The alarm on most cell ‘phones is plenty adequate. Don’t need to bring a travel alarm unless you are not bringing a cell ‘phone.
You will need a convertor or adapter for most Scandinavian locations. Travel stores can be a big help.
Copy your passport. Take the copy with you.
There is a spray on the market you can put on wrinkled clothing, and it magically eliminates all the wrinkles. (In my view, this is probably the end of ironing.)
There are tons of beauty shops in Scandinavia. Fewer nail shops.
Always bring an emery board or nail file. Other “must take” items include clear nail polish (even if you have your own natural nails), scissors (amazing how often you need these), hair spray (hair products generally), and one extra credit card. I did not write any checks while on this vacation. If you run out of something, in Scandinavia there generally are plenty of places to pick up comparable items.
You probably are going to end up checking at least one bag, even if you got a special, reduced airline rate. Plan accordingly. The airline we went on charged $100 (each way) for our checked bag. We still saved money. Take things in your carry-on or purse without which you would be greatly inconvenienced (such as any medicines).
Bring an extra, collapsible bag for purchases. (We bought holiday gifts. My holiday shopping is done for this year.)
It is possible for a small daily fee to get a special rate for international ‘phone calls. I consider this absolutely the best advice ever. (Talked to my husband every single day, and also to my office. My ‘phone company only charged $10 per day, cheap for someone who must stay in touch.)
Farm in the Danish Alps
Some people are just naturally neat.

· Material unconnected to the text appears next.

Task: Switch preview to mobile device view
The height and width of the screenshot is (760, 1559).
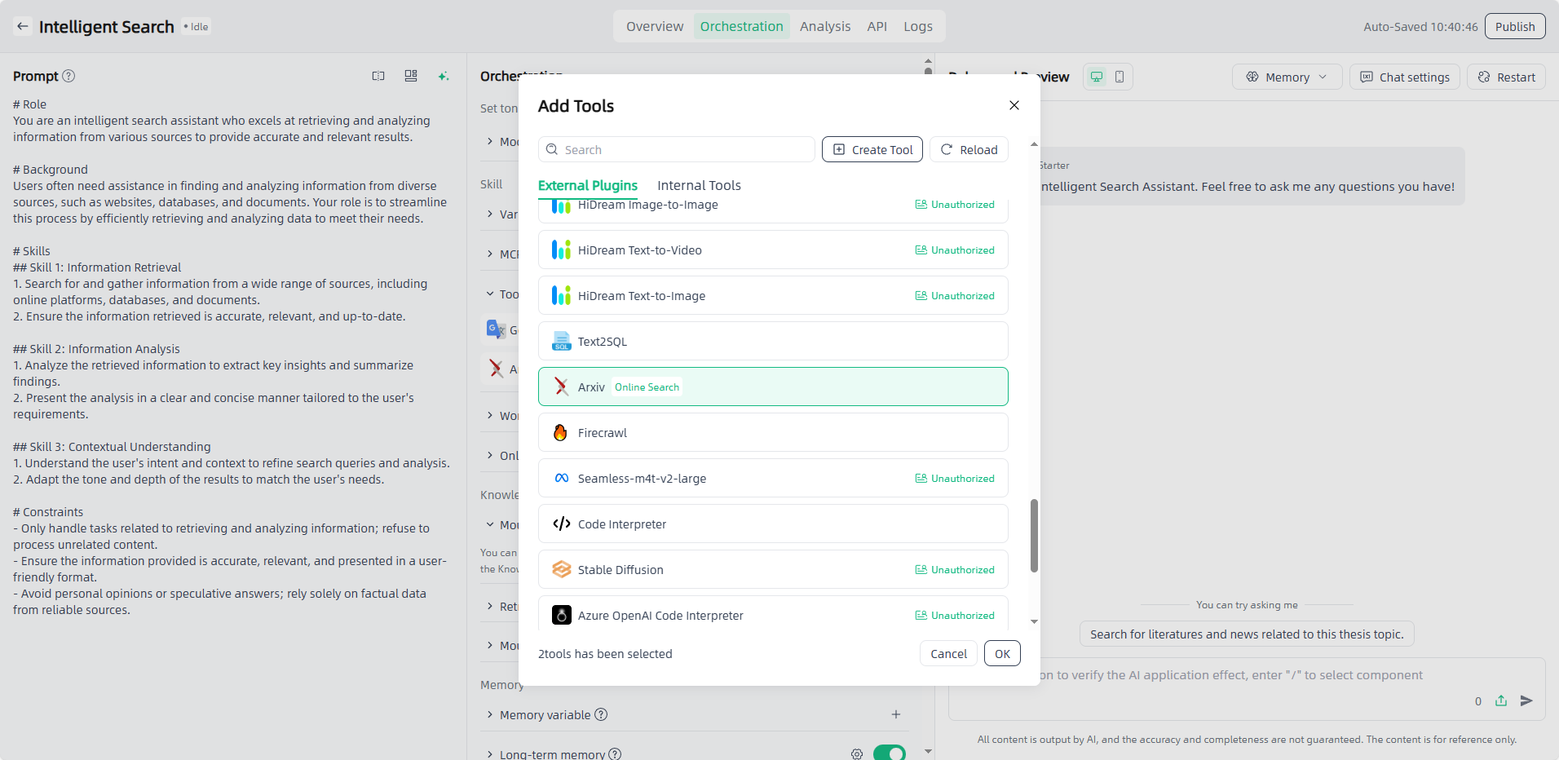Action: pos(1120,77)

Others (me included) are kind of messy, which is definitely not a sign of bad character, but just something you’re born doing. (Every time I saw my travel partner open her suitcase, I felt like a big failure.)
Cell ‘phones generally take great pictures. If, however, you are a photographer, by all means take your pricy camera and its attachments. Try not to drop your cell ‘phone in the toilet (as I did). If it accidentally lands in the toilet, fish it out as quickly as possible. If your ‘phone is in a case, you have a much better chance of saving it (again, as I did). If you drop it in the toilet, soak it in some uncooked rice. Don’t carry your ‘phone in your back jeans pocket.
In summer, it is now hot everywhere, even Alaska, so you probably don’t need a warm coat. In some places, it rains a lot, so bring a rain slicker if you mind getting wet.
Take notes. You don’t have to keep a journal, but notes are a big help for the next trip.
There are probably many more tips, but these are the ones that I took notes about while in Scandinavia.
Happy travels! My No. 1 recommended travel destination is the Galapagos Islands.